## Work instructions
Set down each record that follows exactly. Drop the images.

[Pixel coordinate grounding data]
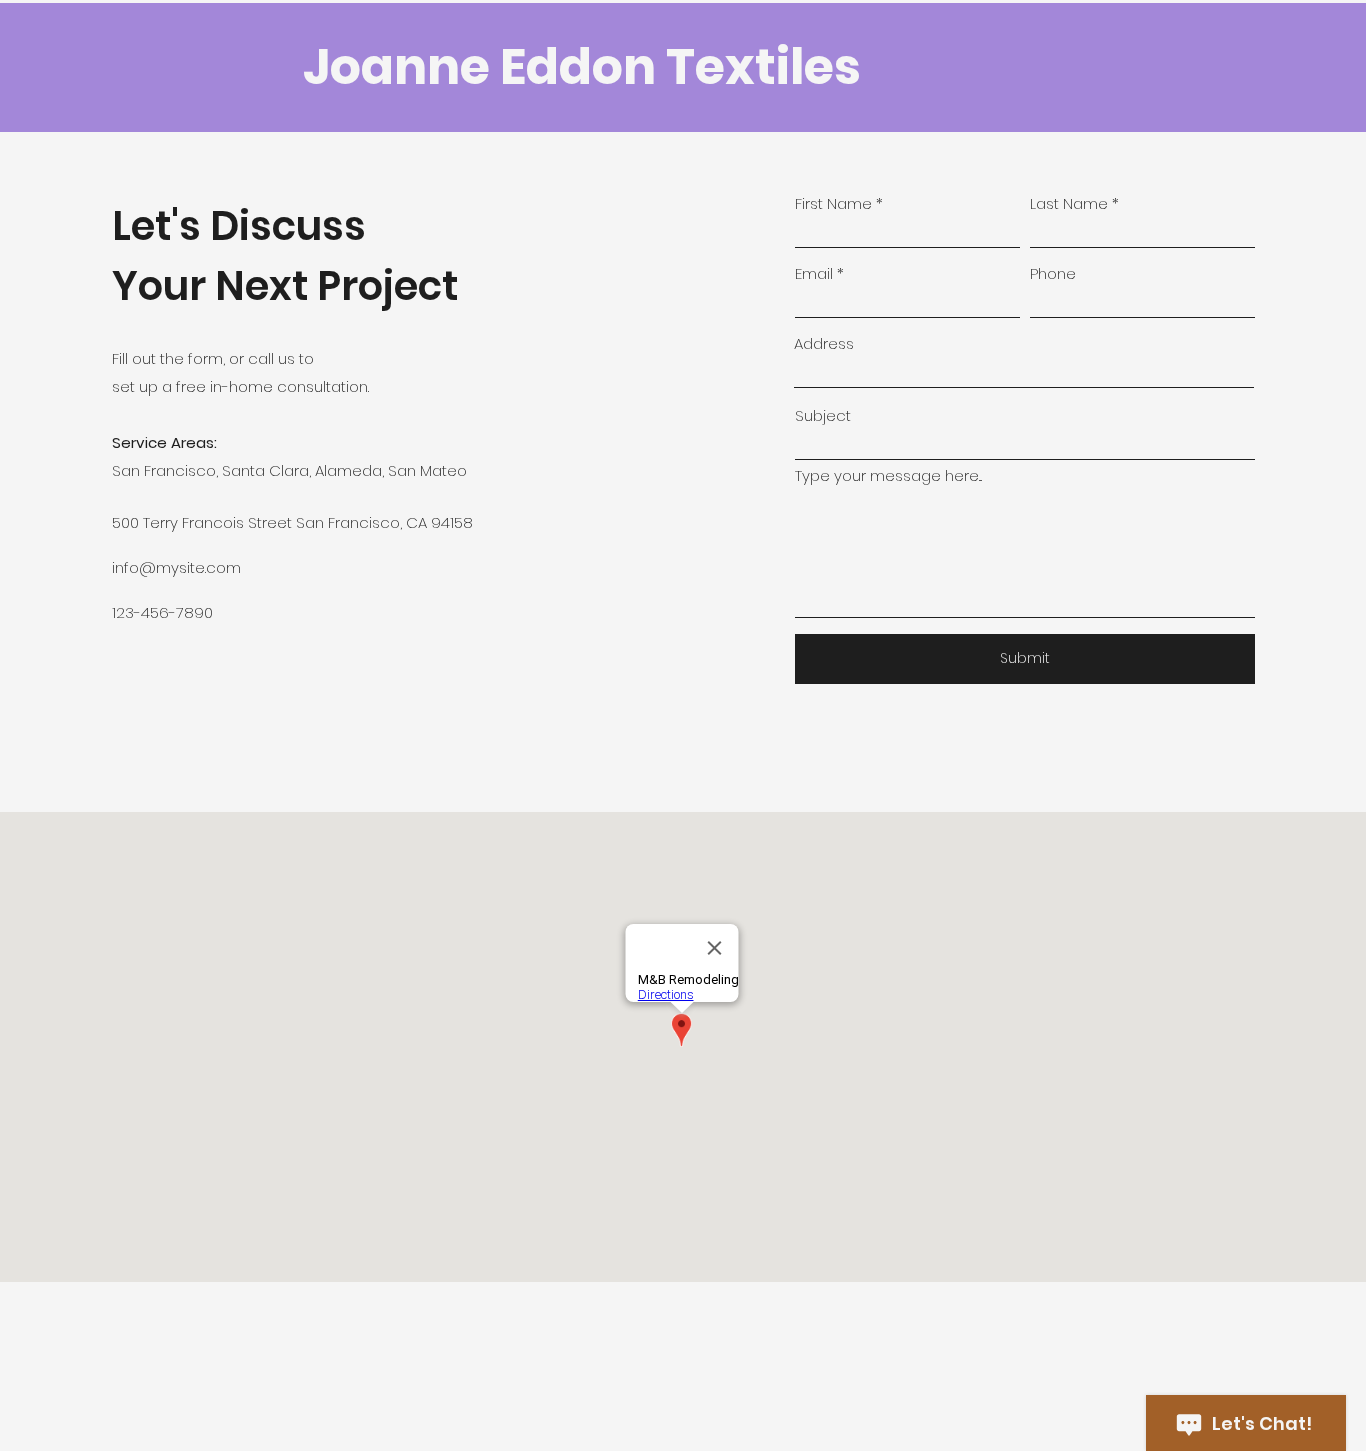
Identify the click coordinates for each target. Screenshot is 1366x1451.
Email (814, 273)
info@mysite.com (176, 567)
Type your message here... (888, 475)
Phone (1053, 273)
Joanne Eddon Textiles (582, 67)
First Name (833, 203)
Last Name (1069, 203)
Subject (823, 415)
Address (824, 343)
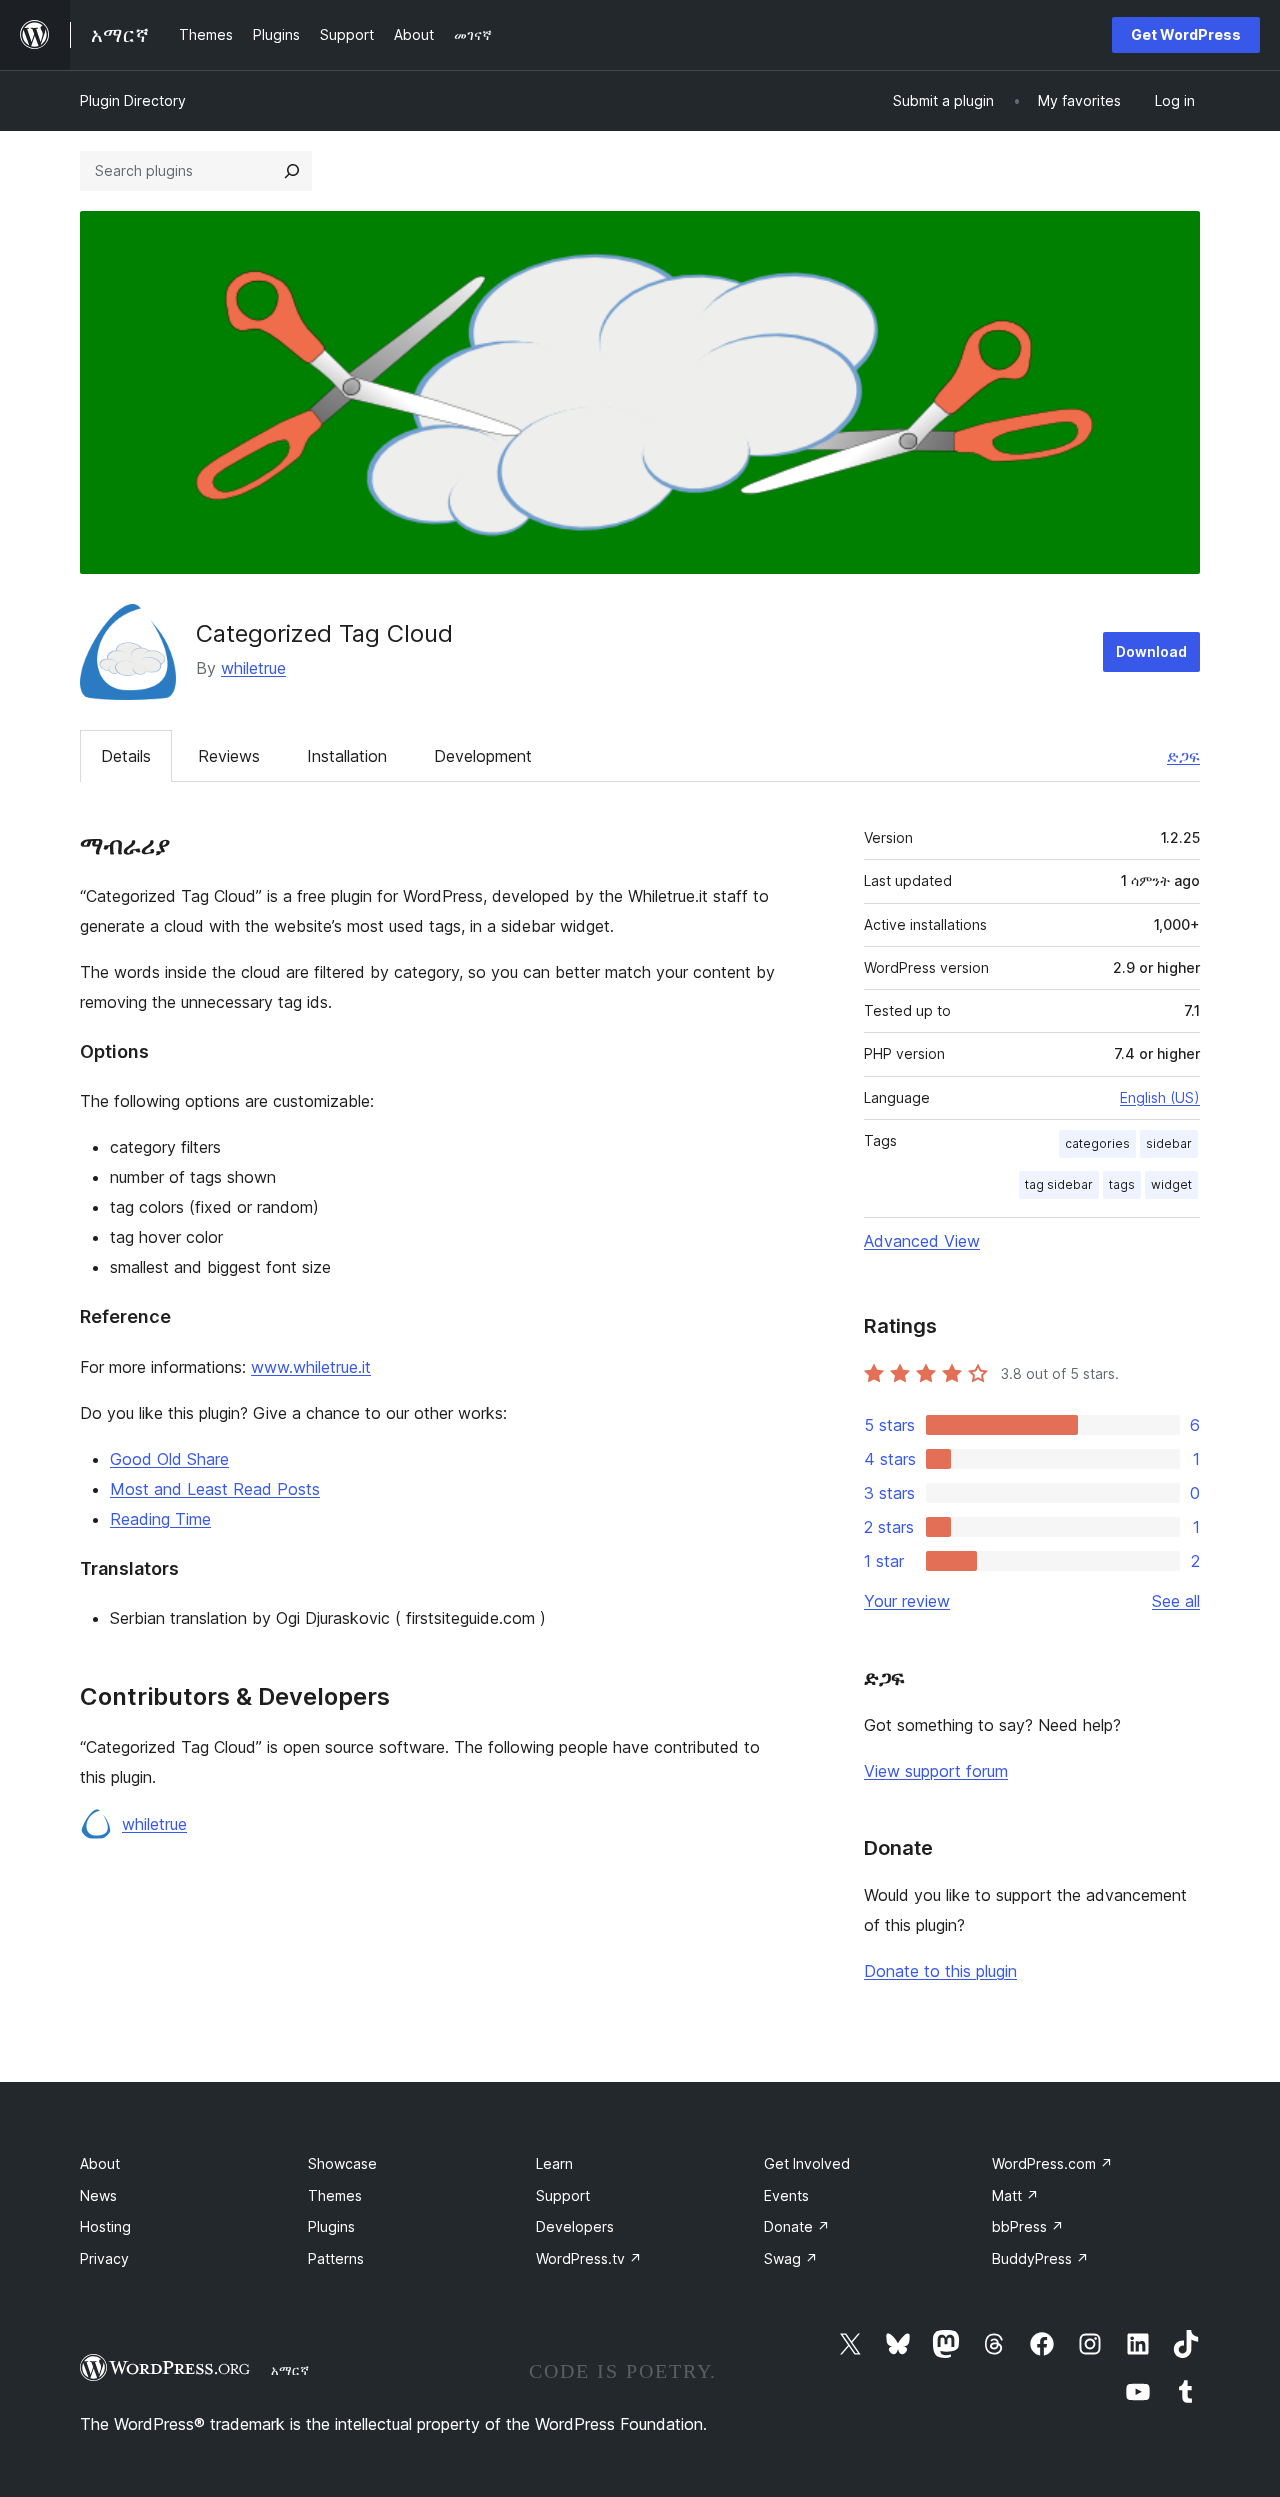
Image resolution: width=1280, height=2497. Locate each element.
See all (1176, 1601)
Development (483, 756)
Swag (791, 2258)
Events (786, 2195)
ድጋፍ (1183, 756)
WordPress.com (1052, 2163)
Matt (1015, 2195)
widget (1171, 1184)
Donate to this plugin (940, 1971)
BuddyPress (1040, 2258)
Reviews (229, 756)
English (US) (1160, 1097)
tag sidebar (1059, 1184)
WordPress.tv (589, 2258)
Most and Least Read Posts (215, 1489)
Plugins (331, 2226)
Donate (797, 2226)
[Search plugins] (292, 171)
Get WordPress (1186, 34)
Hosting (105, 2226)
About (100, 2163)
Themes (335, 2195)
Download (1151, 651)
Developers (575, 2226)
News (98, 2195)
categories (1097, 1143)
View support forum (936, 1771)
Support (563, 2195)
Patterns (336, 2258)
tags (1122, 1184)
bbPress (1028, 2226)
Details (126, 756)
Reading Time (160, 1519)
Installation (347, 756)
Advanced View (922, 1241)
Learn (554, 2163)
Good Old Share (169, 1459)
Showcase (342, 2163)
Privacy (104, 2258)
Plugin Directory (133, 100)
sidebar (1169, 1143)
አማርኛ (290, 2370)
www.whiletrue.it (311, 1367)
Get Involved (807, 2163)
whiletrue (253, 668)
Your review (907, 1601)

## The completed task
Identify the click coordinates for each target. Screenshot is 1366x1451.
Email (814, 273)
info@mysite.com (176, 567)
Type your message here... (888, 475)
Phone (1053, 273)
Joanne Eddon Textiles (582, 67)
First Name (833, 203)
Last Name (1069, 203)
Subject (823, 415)
Address (824, 343)
Image resolution: width=1280, height=2497. Locate each element.
See all (1176, 1601)
Development (483, 756)
Swag (791, 2258)
Events (786, 2195)
ድጋፍ (1183, 756)
WordPress.com (1052, 2163)
Matt (1015, 2195)
widget (1171, 1184)
Donate to this plugin (940, 1971)
BuddyPress (1040, 2258)
Reviews (229, 756)
English (US) (1160, 1097)
tag sidebar (1059, 1184)
WordPress.tv (589, 2258)
Most and Least Read Posts (215, 1489)
Plugins (331, 2226)
Donate (797, 2226)
[Search plugins] (292, 171)
Get WordPress (1186, 34)
Hosting (105, 2226)
About (100, 2163)
Themes (335, 2195)
Download (1151, 651)
Developers (575, 2226)
News (98, 2195)
categories (1097, 1143)
View support forum (936, 1771)
Support (563, 2195)
Patterns (336, 2258)
tags (1122, 1184)
bbPress (1028, 2226)
Details (126, 756)
Reading Time (160, 1519)
Installation (347, 756)
Advanced View (922, 1241)
Learn (554, 2163)
Good Old Share (169, 1459)
Showcase (342, 2163)
Privacy (104, 2258)
Plugin Directory (133, 100)
sidebar (1169, 1143)
አማርኛ (290, 2370)
www.whiletrue.it (311, 1367)
Get Involved (807, 2163)
whiletrue (253, 668)
Your review (907, 1601)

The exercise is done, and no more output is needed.